Strategy
Roca’s High-Risk Youth Intervention Model
Roca helps young people to change their behavior and shift the trajectories of their lives through our High-Risk Youth Intervention Model. The Model is based on cognitive-behavioral intervention to enable young people to move toward the outcomes of economic independence and living out of harm’s way. Roca’s intervention model is based on a framework for change used in medical and mental health fields and includes:
Transformational Relationship (TR)
Roca knows that when a young person is re-engaged through positive and intensive relationships, he/she can go on to gain competencies in life skills, education and employment. Therefore, at the core of our High-Risk Youth Intervention Model is the Transformational Relationship (TR).
We can not wait for these young people to show up at our doors, because they never will. Youth workers build these relationships by finding young people where they are at, learning where they hang out, knocking on their doors, and continuously circling the neighborhood in the infamous Roca vans. It is the relentlessness of a youth worker who shows up day after day, no matter what, that awakens hope in a young person. As trust builds and the visits to Roca increase, the youth worker strategically develops a relationship that is a commitment between youth and youth worker: they are now “in it” together.
Youth workers carry a caseload of 25 youth and connect with each young person no less than three times each week. Youth workers are available 24 hours a day and are often the one adult in a young person’s life that is there when they go to court or enter lock up; who is present during lock up and picks them up when they are out. Their relationship is not a friendship it is more profound, effectively intentional, and mutually respectful. Youth workers are trained in motivational interviewing and cognitive behavioral strategies preparing them to use their self effectively to guide and support young people.
Stage-Based Programming
Each component of Roca’s High-Risk Young Person Intervention Model is designed to drive toward outcomes and is based on the five Stages of Change, commonly accepted in medical and mental health fields, that an individual typically moves through to improve and then sustain life changes. The second part of Roca’s Model, Stage-Based Programming engages young people literally “where they are at” in the stages of change cognitively and behaviorally.
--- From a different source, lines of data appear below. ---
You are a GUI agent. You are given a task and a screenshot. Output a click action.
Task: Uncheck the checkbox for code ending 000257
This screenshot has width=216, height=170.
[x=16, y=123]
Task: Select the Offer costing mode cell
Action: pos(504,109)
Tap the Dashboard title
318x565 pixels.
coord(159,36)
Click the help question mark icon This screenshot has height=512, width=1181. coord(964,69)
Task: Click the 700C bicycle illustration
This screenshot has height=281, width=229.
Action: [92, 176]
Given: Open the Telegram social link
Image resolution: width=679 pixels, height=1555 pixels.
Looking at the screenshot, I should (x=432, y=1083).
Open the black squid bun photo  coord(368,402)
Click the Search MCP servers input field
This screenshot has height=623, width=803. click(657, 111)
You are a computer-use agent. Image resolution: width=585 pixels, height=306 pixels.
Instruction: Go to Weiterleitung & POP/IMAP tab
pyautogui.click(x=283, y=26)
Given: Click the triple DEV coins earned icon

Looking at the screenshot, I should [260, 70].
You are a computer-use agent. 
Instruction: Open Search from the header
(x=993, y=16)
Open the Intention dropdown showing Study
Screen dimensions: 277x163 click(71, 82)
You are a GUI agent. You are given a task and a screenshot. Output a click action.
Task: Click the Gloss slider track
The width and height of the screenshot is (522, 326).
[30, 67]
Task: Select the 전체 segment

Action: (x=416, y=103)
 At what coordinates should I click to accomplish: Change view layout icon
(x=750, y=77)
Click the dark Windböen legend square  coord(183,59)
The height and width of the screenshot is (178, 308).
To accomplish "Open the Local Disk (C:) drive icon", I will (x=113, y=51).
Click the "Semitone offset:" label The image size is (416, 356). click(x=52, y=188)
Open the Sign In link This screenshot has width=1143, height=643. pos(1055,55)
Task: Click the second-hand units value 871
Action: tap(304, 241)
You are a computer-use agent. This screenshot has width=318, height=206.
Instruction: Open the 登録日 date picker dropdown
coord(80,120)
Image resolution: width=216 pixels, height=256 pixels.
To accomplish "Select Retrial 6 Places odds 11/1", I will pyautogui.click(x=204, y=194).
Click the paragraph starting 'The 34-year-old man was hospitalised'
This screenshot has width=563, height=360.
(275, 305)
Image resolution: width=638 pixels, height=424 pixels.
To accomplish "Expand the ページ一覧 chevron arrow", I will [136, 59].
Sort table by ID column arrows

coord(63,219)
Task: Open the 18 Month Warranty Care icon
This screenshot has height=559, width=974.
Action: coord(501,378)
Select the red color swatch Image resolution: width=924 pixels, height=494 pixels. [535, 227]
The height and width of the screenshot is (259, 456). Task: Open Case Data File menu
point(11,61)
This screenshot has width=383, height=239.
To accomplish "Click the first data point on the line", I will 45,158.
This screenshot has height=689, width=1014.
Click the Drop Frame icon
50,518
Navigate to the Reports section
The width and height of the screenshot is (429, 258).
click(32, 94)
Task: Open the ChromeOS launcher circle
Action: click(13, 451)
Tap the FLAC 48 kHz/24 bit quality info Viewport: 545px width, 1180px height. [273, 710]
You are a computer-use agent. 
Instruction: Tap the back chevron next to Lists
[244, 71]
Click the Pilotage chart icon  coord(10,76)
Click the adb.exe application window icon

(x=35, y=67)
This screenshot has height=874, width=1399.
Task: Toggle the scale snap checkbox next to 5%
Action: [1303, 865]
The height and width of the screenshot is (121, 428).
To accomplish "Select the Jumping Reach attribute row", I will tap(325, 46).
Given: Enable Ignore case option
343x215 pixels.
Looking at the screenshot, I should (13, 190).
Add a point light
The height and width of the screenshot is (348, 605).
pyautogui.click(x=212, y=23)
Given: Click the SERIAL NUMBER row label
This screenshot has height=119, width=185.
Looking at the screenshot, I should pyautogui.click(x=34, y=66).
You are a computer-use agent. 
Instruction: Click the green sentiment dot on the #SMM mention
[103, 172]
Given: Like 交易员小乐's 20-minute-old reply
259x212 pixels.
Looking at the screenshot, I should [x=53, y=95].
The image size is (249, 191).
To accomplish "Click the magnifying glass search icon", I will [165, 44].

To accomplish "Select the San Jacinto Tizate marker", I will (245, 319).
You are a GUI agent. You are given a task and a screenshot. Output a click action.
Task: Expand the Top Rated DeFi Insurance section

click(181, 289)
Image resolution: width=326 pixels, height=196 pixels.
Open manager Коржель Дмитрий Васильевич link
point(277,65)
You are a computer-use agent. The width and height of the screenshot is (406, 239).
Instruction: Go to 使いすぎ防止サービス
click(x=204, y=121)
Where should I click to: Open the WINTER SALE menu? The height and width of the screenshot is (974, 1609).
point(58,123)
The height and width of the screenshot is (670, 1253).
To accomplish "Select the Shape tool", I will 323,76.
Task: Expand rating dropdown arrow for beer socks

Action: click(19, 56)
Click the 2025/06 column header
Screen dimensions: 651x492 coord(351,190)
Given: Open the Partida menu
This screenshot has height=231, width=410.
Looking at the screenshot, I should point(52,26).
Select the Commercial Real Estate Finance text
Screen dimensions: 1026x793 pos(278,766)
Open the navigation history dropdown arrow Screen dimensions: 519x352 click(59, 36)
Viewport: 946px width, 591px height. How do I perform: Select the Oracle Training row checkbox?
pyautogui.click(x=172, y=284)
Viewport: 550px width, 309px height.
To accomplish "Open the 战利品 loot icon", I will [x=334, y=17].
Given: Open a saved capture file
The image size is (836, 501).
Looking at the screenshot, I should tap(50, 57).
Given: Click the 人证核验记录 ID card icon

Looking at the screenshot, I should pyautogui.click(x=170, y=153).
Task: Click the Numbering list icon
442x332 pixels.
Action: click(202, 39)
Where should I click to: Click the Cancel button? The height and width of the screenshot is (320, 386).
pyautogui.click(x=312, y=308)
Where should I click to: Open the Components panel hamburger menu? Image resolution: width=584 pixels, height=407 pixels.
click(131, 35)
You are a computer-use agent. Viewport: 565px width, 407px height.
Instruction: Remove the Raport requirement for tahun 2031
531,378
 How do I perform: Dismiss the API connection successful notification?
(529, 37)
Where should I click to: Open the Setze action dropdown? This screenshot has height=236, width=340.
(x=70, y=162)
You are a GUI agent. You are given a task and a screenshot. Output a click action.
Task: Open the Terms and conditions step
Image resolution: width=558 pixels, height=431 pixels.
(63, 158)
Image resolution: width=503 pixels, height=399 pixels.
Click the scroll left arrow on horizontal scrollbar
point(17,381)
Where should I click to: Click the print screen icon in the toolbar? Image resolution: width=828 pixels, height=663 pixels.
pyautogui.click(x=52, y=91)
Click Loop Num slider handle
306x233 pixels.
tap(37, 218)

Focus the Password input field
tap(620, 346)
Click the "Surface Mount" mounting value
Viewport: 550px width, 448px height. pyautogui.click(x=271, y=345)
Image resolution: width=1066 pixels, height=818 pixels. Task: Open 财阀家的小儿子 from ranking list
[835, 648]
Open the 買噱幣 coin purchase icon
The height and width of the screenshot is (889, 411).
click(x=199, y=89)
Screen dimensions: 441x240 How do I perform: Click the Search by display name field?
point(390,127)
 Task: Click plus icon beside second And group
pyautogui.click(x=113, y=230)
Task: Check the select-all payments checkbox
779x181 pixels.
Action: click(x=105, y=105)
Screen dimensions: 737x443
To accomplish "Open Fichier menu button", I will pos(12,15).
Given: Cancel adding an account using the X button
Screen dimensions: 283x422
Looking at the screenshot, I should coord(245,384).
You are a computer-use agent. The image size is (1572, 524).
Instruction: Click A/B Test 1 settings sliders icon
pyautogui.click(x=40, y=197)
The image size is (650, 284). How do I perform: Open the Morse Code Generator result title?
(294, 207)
Roca is driving this population, who will not move in a straight trajectory, toward outcomes by engaging them in stage-based programming as opposed to a one-size-fits-all curriculum. Whether in pre-vocational training, GED, or parenting groups, these positive steps keep the young parents coming back as they begin to reengage in a positive way. Through these stage-based programming strategies, Roca can move young people along a continuum of life skills, education, pre-vocational training, and transitional employment:
Life skills and engagement activities, run regularly by youth workers, are designed to address issues that affect our young people and also support a young person’s ability to make healthier and safer choices. This work may be done through intensive one-on-one relationship building, as well as peacemaking circles and formal curriculum-driven groups. These groups explore personal issues as well as emotional barriers to parenting; to deal with the extraordinary emotional and basic-need stress, groups utilize emotional literacy curricula such as Power Source. These spaces also address hard, yet relevant, issues such as substance abuse, HIV/AIDS, sexuality, and domestic violence. Youth workers guide them through the difficult conversations that lead towards commitments such as to stay sober or learn skills that will allow them to show up “in a good way” for their children. As young people come to terms with the complex roles and relationships in their lives, they are able to focus specifically on gaining the skills needed to improve their ability to parent, to go to work, or to access education. As they develop these skills, young people can access Roca’s range of alternative education and pre-vocation training programs.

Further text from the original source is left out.